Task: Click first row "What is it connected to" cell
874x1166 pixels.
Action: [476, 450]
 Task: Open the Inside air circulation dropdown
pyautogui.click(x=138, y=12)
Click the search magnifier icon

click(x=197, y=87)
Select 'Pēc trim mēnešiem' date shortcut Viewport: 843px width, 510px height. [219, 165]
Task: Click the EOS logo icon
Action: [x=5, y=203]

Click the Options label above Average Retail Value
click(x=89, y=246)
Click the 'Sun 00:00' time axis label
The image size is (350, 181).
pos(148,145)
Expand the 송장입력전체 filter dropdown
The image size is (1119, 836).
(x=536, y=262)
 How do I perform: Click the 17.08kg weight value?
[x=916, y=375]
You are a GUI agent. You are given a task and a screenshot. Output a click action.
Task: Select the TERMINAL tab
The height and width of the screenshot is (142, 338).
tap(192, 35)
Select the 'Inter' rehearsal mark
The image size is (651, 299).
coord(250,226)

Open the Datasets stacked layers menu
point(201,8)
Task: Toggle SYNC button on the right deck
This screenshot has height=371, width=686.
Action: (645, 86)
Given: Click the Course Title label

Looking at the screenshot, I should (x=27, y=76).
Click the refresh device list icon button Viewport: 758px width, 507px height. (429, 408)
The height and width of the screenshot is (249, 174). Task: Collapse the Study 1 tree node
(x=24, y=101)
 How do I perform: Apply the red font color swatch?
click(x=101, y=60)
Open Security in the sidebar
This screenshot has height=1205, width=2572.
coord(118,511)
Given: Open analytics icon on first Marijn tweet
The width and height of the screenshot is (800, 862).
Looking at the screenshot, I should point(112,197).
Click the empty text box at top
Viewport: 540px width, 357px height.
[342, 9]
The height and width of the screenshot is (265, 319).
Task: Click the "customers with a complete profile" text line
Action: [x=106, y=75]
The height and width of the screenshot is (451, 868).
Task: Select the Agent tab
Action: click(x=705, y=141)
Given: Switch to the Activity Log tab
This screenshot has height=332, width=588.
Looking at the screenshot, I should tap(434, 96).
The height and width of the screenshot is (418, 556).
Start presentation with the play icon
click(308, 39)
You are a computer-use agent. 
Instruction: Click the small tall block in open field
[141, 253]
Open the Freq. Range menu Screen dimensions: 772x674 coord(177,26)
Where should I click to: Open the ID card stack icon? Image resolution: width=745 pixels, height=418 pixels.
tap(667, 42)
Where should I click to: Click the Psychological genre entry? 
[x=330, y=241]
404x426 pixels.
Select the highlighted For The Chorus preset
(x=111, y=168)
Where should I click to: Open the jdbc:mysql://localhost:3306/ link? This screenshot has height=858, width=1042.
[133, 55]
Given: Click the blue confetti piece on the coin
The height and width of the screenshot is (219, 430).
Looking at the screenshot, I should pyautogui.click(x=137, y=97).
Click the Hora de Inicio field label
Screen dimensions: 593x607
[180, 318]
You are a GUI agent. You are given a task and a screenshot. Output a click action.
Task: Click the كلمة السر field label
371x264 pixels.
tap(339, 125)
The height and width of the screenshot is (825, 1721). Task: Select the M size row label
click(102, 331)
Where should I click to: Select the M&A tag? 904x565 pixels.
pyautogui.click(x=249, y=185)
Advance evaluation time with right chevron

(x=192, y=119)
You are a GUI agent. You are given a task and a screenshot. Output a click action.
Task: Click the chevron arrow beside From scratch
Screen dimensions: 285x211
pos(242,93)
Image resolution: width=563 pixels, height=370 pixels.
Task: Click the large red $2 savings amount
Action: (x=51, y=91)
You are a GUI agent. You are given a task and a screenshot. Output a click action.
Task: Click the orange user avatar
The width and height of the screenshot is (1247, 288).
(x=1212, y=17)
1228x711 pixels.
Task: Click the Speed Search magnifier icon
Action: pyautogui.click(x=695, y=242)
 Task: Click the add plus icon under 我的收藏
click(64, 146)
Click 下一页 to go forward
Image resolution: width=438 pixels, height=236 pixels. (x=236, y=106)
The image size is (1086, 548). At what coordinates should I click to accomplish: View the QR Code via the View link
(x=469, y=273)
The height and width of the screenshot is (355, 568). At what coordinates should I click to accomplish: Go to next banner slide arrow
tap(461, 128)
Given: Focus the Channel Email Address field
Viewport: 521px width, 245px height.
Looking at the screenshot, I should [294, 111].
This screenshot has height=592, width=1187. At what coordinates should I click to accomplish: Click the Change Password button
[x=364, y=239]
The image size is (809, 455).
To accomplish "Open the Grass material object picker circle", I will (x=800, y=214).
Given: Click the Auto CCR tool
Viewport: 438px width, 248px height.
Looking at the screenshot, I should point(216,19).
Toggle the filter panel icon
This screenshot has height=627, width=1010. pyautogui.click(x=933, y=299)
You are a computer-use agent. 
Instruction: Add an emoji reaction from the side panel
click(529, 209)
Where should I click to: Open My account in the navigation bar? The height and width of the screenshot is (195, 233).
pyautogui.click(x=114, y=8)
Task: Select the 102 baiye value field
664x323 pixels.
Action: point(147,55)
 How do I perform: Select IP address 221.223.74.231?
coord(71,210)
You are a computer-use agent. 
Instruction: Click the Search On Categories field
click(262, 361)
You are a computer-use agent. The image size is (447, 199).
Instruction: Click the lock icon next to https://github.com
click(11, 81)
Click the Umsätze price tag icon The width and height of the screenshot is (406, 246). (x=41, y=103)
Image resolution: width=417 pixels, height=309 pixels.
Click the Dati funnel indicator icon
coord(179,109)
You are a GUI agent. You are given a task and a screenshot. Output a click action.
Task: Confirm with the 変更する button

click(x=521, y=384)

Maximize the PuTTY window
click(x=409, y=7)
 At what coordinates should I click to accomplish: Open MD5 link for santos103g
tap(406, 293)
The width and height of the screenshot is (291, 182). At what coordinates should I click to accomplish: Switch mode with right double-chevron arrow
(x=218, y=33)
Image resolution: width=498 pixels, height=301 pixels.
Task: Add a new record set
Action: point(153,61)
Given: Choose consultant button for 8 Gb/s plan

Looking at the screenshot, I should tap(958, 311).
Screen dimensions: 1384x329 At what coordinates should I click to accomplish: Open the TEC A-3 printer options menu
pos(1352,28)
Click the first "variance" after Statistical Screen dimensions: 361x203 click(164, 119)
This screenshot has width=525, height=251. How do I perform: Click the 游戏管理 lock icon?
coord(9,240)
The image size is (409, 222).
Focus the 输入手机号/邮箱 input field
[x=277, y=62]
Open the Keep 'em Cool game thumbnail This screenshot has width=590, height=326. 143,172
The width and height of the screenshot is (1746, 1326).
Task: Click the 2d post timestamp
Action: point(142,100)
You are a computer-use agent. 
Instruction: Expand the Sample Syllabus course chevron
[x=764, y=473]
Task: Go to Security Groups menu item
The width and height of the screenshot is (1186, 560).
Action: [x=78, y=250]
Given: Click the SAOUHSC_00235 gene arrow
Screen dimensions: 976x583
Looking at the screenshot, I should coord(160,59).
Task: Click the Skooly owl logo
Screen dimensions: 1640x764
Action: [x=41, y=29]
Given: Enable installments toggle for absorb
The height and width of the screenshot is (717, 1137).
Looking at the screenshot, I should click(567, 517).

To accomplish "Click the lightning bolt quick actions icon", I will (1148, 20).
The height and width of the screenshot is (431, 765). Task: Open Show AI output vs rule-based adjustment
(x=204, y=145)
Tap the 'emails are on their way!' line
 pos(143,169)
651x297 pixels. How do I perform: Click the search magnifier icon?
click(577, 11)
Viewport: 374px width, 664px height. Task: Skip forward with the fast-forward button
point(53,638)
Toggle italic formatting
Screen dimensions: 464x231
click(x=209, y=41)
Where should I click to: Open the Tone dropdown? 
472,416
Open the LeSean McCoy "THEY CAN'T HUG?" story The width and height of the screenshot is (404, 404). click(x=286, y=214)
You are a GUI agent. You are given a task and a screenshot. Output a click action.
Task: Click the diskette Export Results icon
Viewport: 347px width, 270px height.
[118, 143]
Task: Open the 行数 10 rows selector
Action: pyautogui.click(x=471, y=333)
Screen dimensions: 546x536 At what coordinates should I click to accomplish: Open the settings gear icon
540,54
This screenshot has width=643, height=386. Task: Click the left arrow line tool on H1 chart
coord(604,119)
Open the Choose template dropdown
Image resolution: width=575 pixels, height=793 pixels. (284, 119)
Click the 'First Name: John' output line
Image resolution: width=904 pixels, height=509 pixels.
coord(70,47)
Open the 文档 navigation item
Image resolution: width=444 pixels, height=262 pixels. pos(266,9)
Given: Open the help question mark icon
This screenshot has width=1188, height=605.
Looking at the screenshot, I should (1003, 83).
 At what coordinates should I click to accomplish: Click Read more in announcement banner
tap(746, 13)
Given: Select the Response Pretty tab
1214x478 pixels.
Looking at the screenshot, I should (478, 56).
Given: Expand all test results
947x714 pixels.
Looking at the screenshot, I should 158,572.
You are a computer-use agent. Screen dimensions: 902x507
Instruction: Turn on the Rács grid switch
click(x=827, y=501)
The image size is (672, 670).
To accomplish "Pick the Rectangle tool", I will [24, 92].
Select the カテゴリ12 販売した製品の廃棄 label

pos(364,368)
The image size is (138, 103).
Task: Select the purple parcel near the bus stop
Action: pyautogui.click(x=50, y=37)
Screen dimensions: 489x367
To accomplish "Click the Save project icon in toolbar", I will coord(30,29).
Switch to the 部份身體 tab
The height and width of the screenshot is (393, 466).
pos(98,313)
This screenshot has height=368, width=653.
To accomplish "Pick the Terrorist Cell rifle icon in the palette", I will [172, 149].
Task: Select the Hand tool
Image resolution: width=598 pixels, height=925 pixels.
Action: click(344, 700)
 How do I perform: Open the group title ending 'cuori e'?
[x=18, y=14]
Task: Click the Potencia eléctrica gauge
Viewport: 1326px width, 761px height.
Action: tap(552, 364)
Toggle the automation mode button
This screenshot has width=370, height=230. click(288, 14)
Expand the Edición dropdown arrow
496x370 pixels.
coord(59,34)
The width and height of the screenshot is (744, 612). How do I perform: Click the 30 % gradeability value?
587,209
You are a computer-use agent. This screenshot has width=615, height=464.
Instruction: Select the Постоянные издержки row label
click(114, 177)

● **Exercise details**
Filter the data above down to lines with the word "Security", and copy them.

● **Exercise output**
Open Security in the sidebar
Task: Go to Security Groups menu item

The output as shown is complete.